Well, he knew what Leland's answer would be; he just wanted to see the look on Fishbyne's face when
the guy's sleeves came up.

     And afterward, there would be much investigating to do. He has heard of similar stories before,
although rare they were.

     Leland's eyelids sprung wide at the question. His hands set the coffee mug down with a clunk. "Oh
dear Jesus, no!" he said. "It's against my religion, you see. Can't mark up the body, unh-uh, nope." He
shook his head back and forth, flailing his wild hair.
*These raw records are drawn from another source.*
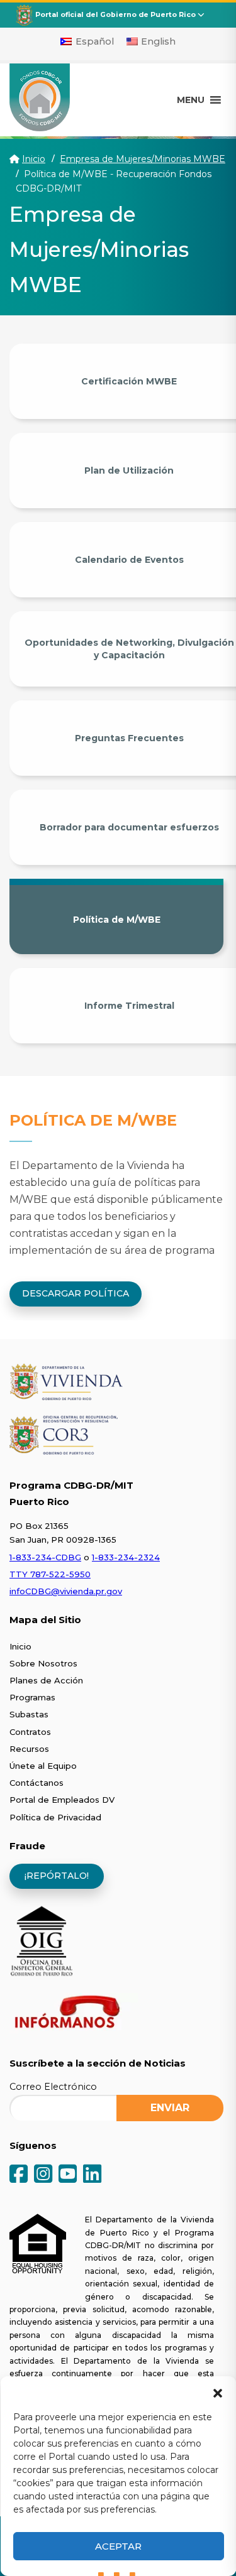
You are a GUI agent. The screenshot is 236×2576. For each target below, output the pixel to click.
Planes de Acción (46, 1680)
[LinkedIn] (92, 2175)
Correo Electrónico (53, 2086)
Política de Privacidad (55, 1817)
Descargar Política (75, 1293)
     Without McBride having to ask, Leland lifted up his left arm and shoved the light blue fabric up. He
showed it off like he was a magician. And, look folks, nothing up my sleeves! Blank, except for
thatches of wiry black hair. Next, the right.

     Ex Lt. Commander Cyrus McBride, USN, leaned forward further, hoping for something, wishing for
nothing.
     "As you can see, Mr.McBride, I do not, do not have any tat-"

     There it was, in the middle-center of Leland's forearm. A badly crafted triple-eye-socketed skull
with long horns.
     McBride released a long-held breath; a sound of ease and acceptance.

     Leland Fishbyne screamed, loud and child-like, until the former SEAL laid a large hand over the
older, frailer one.

     But Leland just went on screaming.